Although I initially planned to spend each week of Elul looking at a different theme of the month, I've decided that for the time being I'm going to stick with teshuva, on the grounds that there is just so much to explore within that one theme. The more I thought about what I wrote last week, the more it occurred to me that in explaining a reason why the process of recovery can be so painful, I had really addressed only half of the issue. What naturally follows from that is the question, "Well, if recovery hurts so much and is so uncomfortable, why should I bother putting myself through that in the first place?" Convincing someone (or yourself) that enduring the unpleasantness of early recovery is a worthwhile process can be a tough sell, but recently I came upon some words from--you guessed it--Rav Kook, that I believe both validate the paradox of a painful recovery and offer a solid argument in favor of sitting with the discomfort:
"At the inception of creation it was intended that the tree have the same taste as the fruit (Genesis Rabbah 5:9). All the supportive actions that sustain any general worthwhile spiritual goal should by right be experienced in the soul with the same feeling of elation and delight as the goal itself is experienced when we envision it. But earthly existence, the instability of life, the weariness of the spirit when confined in a corporate frame, brought it about that only the fruition of the final step, which embodies the primary ideal, is experienced in its pleasure and splendor. The trees that bear the fruit have, however, become coarse matter and have lost their taste...But every defect is destined to be mended. Thus we are assured that the day will come when creation will return to its original state, when the taste of the tree will be the same as the taste of the fruit." (Orot HaTeshuva)
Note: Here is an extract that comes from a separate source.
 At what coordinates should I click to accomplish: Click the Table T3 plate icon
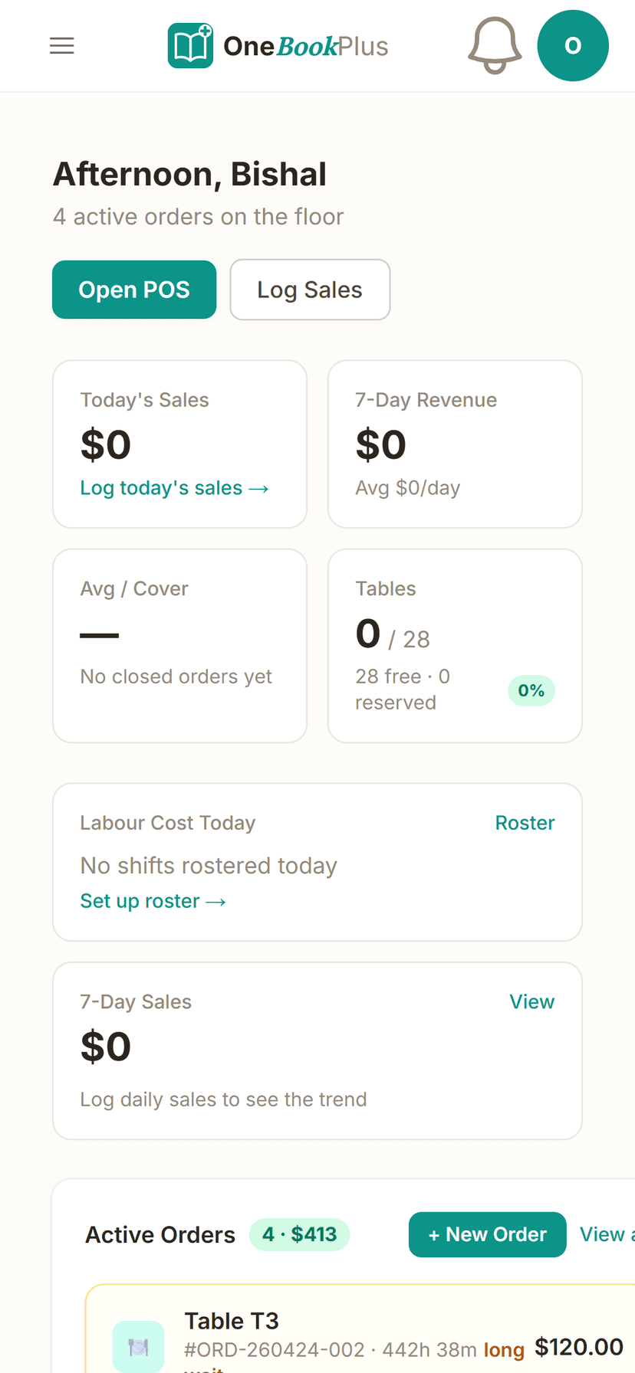(x=138, y=1346)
Here, Rav Kook acknowledges the reality that oftentimes, the process by which we achieve what we most desire is not, in fact, pleasurable. If full recovery is the "fruit," then the process of getting there is the "tree"...and I think we can all probably agree that the journey is nowhere near as sweet as the destination. Rav Kook validates this and also normalizes it by teaching us that this is one of the imperfections of life on earth, a less than ideal situation that is familiar to anyone who has ever traveled a long, arduous path toward a much-anticipated goal. But, he also reassures us that someday the "injustice" of this reality will correct itself, and we will find ourselves in a world where both the process and the result are full of delight.
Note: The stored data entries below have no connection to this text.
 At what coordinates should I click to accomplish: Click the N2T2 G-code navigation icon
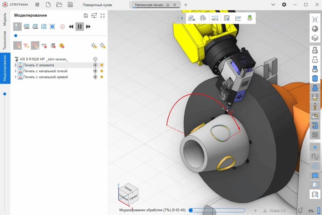point(215,18)
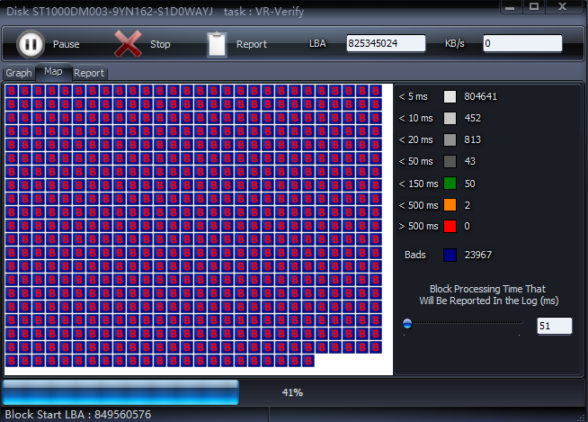Click the red > 500 ms swatch
The image size is (588, 422).
coord(450,227)
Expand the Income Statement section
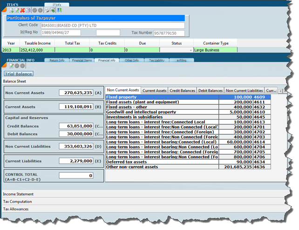Viewport: 299px width, 230px height. click(19, 194)
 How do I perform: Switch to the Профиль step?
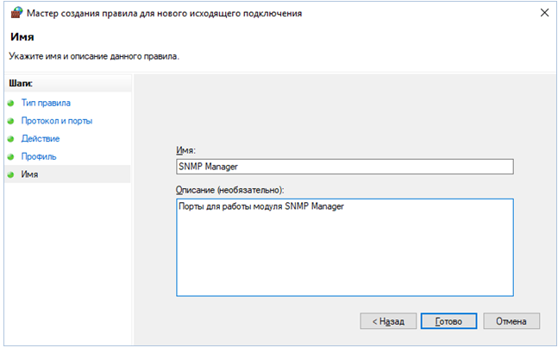39,157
You might be thinking, "Okay, great. Someday far, far in the future, this yucky situation will no longer be the reality. But what about NOW? How do I deal with it in the present as it happens?" I have received many valuable answers to the question of how to cope with the discomfort and have personally tried a wide variety of "distress tolerance skills" and methods of "cognitive restructuring." While not every strategy hit the mark, there were many that did help me manage the uncomfortable feelings and sensations that came along with early recovery. However, another critical contributor to my ability to push through the unpleasantness was the underlying sense I had that all of the struggles I was enduring were serving to teach me something important. Even in the moment, underneath all my stubbornness, resentment, and fear was a glimmer of understanding that if I could just pull this off, I would end up stronger for it. Rav Kook reinforces this idea when he says,
"Penitence does not come to embitter life but to make it more pleasurable. The joy of life resulting from penitence emerges out of all those currents of bitterness in which the soul is entangled in its initial steps toward penitence. This is the creative higher prowess, to know that sweetness is drawn from all bitterness, life from all the pangs of death, abiding delights from every disease and pain." (Orot HaTeshuva)
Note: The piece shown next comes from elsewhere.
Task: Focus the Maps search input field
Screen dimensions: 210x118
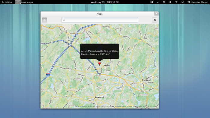Action: (100, 20)
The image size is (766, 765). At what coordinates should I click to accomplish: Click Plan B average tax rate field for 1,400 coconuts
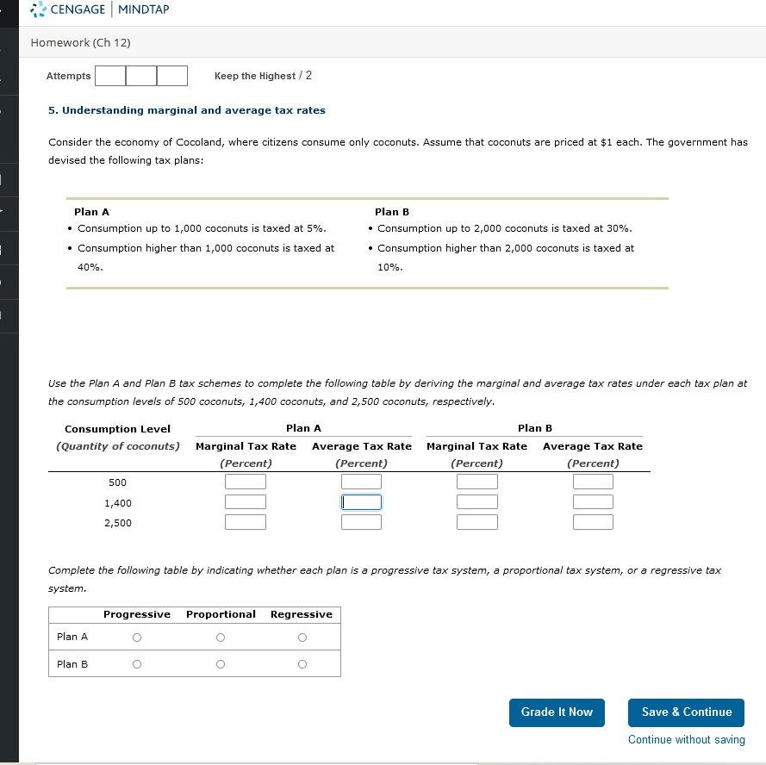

For me, this has proven to be true. While I would never, ever wish an eating disorder on anyone, I also would not want to give back all the insight and understanding that I've gained through the process of recovery. This does not erase the significant pain I often felt or the very real losses I incurred along the way...but it helps me to accept that this struggle was given to me so that it might teach me something important, and I believe it has. In that light, my hope for all of us is that we find the courage to radically accept the discomfort, move through it, and emerge stronger on the other side.